Ultrasound for Deep Tissue Penetration

We are developing tools for wireless, deep tissue actuation of cells, delivery of therapeutics to the brain and new ways to achieve transcranial neuromodulation and are studying the underlying biophysical mechanisms that underlie ultrasound-cell interactions.

The acoustic hologram can be used to shape and form pressure images by passing an ultrasound wave through a printed hologram (Melde et al. Nature 2016). We have since shown that the pressure images can be used to assemble cells into complex patterns inside a cell medium (Ma et al. Adv. Mat. 2020). Most recently also in 3D, where we managed to realize the first fully connected three-dimensional pressure patterns (Melde et al. Science Adv. 2023).

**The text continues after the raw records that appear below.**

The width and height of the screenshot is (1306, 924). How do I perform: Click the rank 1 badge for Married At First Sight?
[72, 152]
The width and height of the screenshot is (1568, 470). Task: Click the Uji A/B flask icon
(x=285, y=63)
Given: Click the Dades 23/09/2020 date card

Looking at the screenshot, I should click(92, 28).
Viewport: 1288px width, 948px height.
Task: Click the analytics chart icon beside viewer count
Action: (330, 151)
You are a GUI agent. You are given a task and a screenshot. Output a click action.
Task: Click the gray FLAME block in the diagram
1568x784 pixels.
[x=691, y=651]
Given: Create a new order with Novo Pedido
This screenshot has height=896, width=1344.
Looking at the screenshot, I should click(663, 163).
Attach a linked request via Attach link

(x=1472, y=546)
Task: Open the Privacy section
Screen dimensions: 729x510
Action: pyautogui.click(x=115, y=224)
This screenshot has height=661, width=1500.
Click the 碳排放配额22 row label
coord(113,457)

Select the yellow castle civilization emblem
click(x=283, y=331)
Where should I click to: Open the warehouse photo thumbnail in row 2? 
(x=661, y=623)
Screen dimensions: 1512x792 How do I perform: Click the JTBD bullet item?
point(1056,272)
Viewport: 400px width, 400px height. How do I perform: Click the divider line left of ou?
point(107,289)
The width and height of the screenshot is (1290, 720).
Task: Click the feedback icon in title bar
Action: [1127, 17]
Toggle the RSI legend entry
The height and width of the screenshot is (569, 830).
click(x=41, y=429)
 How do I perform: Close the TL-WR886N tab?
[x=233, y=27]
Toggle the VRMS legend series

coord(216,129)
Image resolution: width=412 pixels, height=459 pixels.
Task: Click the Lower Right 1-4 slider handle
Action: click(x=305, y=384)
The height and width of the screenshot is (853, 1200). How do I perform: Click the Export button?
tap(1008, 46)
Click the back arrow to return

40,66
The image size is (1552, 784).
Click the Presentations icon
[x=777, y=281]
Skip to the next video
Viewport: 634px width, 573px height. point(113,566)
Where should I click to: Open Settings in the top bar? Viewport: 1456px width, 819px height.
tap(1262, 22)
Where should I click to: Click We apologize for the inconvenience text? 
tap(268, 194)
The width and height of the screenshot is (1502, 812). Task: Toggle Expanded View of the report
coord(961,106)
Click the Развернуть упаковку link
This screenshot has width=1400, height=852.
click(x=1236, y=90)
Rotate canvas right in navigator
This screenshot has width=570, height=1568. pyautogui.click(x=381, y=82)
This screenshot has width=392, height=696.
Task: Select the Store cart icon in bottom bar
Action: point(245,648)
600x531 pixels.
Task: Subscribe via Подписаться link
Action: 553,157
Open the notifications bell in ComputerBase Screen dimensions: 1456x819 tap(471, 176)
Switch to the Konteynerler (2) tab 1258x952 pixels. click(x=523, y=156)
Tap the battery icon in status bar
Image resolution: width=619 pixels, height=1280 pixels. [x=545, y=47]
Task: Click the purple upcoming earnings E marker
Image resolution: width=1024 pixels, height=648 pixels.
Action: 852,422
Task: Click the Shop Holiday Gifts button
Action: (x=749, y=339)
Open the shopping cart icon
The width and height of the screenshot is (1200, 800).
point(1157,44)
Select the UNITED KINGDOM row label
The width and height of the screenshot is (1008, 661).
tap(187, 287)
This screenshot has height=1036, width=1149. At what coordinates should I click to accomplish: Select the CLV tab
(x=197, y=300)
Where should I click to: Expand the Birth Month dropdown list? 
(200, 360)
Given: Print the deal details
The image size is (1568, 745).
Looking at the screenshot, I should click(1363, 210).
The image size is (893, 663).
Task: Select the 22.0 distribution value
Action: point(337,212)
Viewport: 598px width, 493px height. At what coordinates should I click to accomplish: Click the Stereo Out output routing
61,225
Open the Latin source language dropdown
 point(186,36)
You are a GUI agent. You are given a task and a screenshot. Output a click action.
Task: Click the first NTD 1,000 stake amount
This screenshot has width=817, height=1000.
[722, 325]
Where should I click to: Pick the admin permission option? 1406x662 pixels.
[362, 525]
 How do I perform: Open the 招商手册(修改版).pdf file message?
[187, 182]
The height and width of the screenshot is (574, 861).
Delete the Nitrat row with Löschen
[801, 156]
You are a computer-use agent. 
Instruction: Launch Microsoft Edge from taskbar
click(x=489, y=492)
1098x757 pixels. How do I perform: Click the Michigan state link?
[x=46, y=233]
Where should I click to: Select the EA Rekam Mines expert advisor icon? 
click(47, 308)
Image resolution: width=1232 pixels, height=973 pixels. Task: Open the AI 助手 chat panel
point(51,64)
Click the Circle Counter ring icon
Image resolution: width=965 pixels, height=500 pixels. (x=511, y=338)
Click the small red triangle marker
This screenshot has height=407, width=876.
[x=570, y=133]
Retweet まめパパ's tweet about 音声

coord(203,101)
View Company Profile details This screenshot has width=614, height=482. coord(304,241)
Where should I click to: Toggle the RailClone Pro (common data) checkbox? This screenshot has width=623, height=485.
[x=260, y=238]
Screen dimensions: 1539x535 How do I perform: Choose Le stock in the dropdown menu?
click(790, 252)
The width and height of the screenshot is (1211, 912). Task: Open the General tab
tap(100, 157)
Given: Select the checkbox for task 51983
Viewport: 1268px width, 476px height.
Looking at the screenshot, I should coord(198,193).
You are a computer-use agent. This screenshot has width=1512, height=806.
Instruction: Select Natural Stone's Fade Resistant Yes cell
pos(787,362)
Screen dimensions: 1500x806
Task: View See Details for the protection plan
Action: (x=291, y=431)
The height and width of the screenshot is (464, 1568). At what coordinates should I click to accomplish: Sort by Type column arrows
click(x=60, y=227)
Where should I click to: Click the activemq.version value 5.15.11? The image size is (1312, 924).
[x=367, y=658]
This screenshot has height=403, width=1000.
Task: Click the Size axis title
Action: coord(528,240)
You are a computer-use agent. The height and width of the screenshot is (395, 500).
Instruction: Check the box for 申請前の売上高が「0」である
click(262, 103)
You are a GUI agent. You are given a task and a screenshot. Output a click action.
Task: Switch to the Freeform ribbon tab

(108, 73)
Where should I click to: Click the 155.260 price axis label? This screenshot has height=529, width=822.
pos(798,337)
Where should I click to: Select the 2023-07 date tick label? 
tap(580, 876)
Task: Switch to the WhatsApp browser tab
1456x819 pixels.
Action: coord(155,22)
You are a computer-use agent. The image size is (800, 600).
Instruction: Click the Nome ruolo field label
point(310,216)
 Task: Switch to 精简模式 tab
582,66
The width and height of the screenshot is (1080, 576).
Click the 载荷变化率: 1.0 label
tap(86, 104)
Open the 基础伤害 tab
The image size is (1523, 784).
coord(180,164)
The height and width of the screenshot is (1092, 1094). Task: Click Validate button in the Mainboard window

Our research is now addressing the fundamental question how ultrasound interacts with and influences neurons and more generally cells. While there are many hypotheses, it is thus far an unsolved question how sound waves interact with cells. To this end we have developed setups where we can control all relevant ultrasound parameters in vitro as well as in vitro. In two exciting in vivo projects we have developed setups to shape ultrasound for transcranial ultrasound applications to wirelessly induce a thermoresponse in mice (collaboration with lab of Jan Siemens) and to study and realize sonogentics in mice (within the newly founded Max Planck-Yonsei IBS Center for Nanomedicine Deep Tissue Control).

“All-optically controlled phased-array for ultrasonics”, R Goyal, O Demeulenaere, M Fournelle, AG Athanassiadis, P Fischer, Nature Comm. (2025).

“Ultrasound-assisted tissue engineering”, K Melde, AG Athanassiadis, D Missirlis, M Shi, S Seneca, P Fischer, Nature Reviews Bioengineering 2 (6), 486-500 (2024).

“Compact holographic sound fields enable rapid one-step assembly of matter in 3D", K. Melde, H. Kremer, M. Shi, S. Seneca, C. Frey, I. Platzman, C. Degel, D. Schmitt, B. Schölkopf, P. Fischer, Science Advances 9, eadf6182, (2023).

“Antibubbles Enable Tunable Payload Release with Low-Intensity Ultrasound”, N Moreno-Gomez, AG Athanassiadis, A Poortinga, P Fischer, Adv. Mat. 35 (48), 2305296, (2023).

“Acoustic Holographic Cell Patterning in a Biocompatible Hydrogel”, Z. Ma, A. Holle, K. Melde, T. Qiu, K. Pöppel, V. Kadiri, P. Fischer, Adv. Mat. 32, 1904181 (2020).

“Spatial ultrasound modulation by digitally controlling microbubble arrays”, Z Ma, K Melde, AG Athanassiadis, M Schau, H Richter, T Qiu, P Fischer, Nature Comm. 11, 4537 (2020).

"Holograms for acoustics", K. Melde, A.G. Mark, T. Qiu, P. Fischer, Nature 537, 518–522, (2016).